» EXTRAIT À LIRE:
^^^^

Disons d'emblée qu'il ne faut pas exterminer jusqu'au dernier puceron car beaucoup d'auxiliaires vivent grâce à eux. Il faut toutefois réagir aux infestations. Les techniques sont simples:

  • écraser les pucerons à la main
  • les éliminer par un jet d'eau puissant (opération à répéter)
  • couper les jeunes pousses infestées
  • tôt le matin ou tard le soir, pulvériser une solution de savon noir (30 g dans 1 litre d'eau) ou du purin végétal ou une décoction végétale (*)
  • au début du printemps, décourager les invasions de fourmis sur les arbres en entourant le tronc d'un collier de glu, vaseline ou autre substance collante; ne pas oublier d'enlever cet anneau en été, afin d'épargner les auxiliaires qui risquent de s'y engluer.

^^^^

» DONNÉES EXTRAITES:
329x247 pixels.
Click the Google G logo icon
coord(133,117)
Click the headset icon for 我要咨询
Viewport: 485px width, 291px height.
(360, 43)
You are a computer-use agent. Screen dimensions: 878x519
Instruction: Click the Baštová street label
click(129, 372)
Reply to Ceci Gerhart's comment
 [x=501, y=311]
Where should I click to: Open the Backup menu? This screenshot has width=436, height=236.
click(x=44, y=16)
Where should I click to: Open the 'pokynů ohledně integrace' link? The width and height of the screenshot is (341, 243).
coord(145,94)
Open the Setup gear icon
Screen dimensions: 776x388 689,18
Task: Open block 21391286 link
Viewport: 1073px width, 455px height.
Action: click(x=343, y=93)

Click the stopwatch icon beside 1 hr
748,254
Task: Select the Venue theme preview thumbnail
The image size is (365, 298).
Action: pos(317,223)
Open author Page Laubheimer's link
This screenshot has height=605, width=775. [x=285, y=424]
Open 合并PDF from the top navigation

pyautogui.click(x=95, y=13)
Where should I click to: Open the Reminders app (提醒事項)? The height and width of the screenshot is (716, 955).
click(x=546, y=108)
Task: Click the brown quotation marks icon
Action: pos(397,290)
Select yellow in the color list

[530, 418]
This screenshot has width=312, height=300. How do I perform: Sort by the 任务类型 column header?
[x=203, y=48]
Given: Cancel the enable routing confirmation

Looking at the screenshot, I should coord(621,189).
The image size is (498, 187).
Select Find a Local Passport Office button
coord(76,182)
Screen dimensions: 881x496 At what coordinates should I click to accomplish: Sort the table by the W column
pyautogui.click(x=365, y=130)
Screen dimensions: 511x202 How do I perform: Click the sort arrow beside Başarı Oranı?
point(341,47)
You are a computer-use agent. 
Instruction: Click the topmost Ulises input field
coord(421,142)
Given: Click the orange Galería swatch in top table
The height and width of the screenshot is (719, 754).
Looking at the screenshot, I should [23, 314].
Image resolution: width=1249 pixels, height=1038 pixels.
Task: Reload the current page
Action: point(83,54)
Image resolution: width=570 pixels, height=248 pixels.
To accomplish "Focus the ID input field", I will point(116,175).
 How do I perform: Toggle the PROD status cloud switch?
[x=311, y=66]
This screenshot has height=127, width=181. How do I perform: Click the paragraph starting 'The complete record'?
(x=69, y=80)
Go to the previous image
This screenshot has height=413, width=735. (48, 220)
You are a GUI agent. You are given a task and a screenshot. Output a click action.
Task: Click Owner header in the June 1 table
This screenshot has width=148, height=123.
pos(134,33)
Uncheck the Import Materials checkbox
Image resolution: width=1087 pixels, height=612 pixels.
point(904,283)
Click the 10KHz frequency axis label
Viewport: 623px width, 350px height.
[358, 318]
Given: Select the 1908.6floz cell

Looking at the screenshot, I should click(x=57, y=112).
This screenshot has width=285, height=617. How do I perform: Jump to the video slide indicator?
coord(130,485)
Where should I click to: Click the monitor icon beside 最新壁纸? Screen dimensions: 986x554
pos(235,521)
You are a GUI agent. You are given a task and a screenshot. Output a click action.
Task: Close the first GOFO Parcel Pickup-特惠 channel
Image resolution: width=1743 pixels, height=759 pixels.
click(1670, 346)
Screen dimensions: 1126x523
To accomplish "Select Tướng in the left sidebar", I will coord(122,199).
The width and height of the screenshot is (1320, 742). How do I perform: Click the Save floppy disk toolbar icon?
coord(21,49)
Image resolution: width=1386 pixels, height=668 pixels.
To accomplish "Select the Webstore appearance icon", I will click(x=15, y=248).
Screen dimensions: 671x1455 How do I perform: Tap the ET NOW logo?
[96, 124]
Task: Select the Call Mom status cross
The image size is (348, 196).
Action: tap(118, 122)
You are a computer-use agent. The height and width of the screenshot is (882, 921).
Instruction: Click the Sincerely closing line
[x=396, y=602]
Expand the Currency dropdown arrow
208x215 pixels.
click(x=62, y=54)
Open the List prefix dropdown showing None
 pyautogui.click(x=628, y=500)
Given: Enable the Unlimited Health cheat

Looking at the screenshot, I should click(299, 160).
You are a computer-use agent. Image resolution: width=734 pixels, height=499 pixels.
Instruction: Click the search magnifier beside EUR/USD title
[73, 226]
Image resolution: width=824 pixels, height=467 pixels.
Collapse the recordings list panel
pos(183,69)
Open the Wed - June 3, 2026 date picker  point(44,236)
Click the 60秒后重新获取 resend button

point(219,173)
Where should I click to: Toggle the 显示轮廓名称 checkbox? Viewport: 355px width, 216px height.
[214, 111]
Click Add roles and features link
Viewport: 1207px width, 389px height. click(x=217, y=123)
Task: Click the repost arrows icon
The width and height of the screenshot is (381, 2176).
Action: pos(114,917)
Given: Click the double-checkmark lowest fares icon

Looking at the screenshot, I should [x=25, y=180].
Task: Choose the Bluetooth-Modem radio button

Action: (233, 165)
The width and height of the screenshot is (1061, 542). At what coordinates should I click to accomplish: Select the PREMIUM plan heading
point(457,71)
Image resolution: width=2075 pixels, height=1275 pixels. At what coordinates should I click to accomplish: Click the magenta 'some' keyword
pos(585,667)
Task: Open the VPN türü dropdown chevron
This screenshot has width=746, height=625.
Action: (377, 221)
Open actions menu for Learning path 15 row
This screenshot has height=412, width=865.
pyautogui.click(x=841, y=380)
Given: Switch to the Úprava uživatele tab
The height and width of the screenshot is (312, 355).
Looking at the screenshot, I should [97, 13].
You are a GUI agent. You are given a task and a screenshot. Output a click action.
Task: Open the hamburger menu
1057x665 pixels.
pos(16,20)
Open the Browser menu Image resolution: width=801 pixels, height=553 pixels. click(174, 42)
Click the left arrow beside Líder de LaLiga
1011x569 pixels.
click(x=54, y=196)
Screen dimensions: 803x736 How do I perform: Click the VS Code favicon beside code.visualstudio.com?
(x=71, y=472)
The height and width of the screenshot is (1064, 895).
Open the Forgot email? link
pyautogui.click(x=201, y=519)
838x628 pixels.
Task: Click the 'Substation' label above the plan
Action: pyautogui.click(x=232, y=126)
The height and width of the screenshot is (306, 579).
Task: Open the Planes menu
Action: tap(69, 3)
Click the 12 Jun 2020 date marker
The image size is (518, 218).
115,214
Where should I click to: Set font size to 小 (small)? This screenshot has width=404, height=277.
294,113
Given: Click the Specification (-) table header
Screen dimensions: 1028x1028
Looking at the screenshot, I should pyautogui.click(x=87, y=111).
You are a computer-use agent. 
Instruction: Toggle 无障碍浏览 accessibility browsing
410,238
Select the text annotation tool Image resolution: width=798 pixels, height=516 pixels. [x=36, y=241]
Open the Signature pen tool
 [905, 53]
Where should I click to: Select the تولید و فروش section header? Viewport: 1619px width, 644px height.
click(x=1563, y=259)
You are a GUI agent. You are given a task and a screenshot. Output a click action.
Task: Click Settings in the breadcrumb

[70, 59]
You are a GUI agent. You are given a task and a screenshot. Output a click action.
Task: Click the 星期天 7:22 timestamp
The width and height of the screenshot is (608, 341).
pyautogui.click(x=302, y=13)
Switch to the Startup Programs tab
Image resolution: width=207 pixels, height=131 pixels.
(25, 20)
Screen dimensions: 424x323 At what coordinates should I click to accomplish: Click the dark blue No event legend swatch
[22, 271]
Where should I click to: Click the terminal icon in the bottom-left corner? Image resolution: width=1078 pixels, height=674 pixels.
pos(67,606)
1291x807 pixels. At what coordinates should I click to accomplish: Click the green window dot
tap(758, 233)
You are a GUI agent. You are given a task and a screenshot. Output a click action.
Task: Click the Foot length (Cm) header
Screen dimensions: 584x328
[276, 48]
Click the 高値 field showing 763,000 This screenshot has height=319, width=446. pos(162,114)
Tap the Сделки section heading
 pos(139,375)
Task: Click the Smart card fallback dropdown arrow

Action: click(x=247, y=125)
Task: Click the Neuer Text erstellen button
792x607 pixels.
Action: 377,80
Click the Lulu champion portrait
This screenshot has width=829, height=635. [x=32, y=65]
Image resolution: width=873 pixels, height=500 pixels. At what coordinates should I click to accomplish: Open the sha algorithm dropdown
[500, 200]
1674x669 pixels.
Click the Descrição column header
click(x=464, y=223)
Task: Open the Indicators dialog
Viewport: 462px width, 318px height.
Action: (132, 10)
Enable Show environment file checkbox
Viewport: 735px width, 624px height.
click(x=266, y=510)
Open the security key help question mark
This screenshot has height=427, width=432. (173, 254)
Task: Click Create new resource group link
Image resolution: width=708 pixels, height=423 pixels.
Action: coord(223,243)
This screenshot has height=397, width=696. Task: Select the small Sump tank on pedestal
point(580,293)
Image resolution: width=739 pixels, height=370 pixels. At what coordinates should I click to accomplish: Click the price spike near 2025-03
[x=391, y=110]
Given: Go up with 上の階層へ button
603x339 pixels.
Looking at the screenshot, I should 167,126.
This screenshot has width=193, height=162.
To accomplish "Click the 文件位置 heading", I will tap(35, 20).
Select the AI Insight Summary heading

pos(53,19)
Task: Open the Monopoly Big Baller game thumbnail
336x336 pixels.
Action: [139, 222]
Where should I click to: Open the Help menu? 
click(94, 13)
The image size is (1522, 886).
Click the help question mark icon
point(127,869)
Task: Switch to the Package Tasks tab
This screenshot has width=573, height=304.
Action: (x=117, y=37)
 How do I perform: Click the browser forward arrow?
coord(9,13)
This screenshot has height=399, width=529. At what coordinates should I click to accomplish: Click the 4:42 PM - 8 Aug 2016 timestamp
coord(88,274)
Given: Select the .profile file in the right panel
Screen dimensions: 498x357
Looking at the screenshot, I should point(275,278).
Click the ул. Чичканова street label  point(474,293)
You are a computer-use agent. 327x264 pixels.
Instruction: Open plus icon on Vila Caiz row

^^^^

» CONSIGNE DE TRAVAIL 1:
Traduisez en anglais cette phrase de l'extrait sur les pucerons : « Il faut toutefois réagir aux infestations. »
» CONSIGNE DE TRAVAIL 2:
Reprenez mot pour mot un passage de l'extrait sur les pucerons : commencez aux mots « Disons d'emblée qu'il » et arrêtez-vous après « (opération à répéter) ».
Les enregistrements ne sont d'aucune utilité ici.

» VOTRE RÉPONSE 1:
Infestations must nevertheless be dealt with.

» VOTRE RÉPONSE 2:
Disons d'emblée qu'il ne faut pas exterminer jusqu'au dernier puceron car beaucoup d'auxiliaires vivent grâce à eux. Il faut toutefois réagir aux infestations. Les techniques sont simples:

  • écraser les pucerons à la main
  • les éliminer par un jet d'eau puissant (opération à répéter)